**Data to use:**

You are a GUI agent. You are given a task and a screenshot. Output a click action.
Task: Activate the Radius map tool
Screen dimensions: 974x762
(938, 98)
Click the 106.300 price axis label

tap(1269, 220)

**What needs to be done:** Please return every one of the records above line for line, with nothing changed.

**The output:**
You are a GUI agent. You are given a task and a screenshot. Output a click action.
Task: Activate the Radius map tool
Screen dimensions: 974x762
(938, 98)
Click the 106.300 price axis label

tap(1269, 220)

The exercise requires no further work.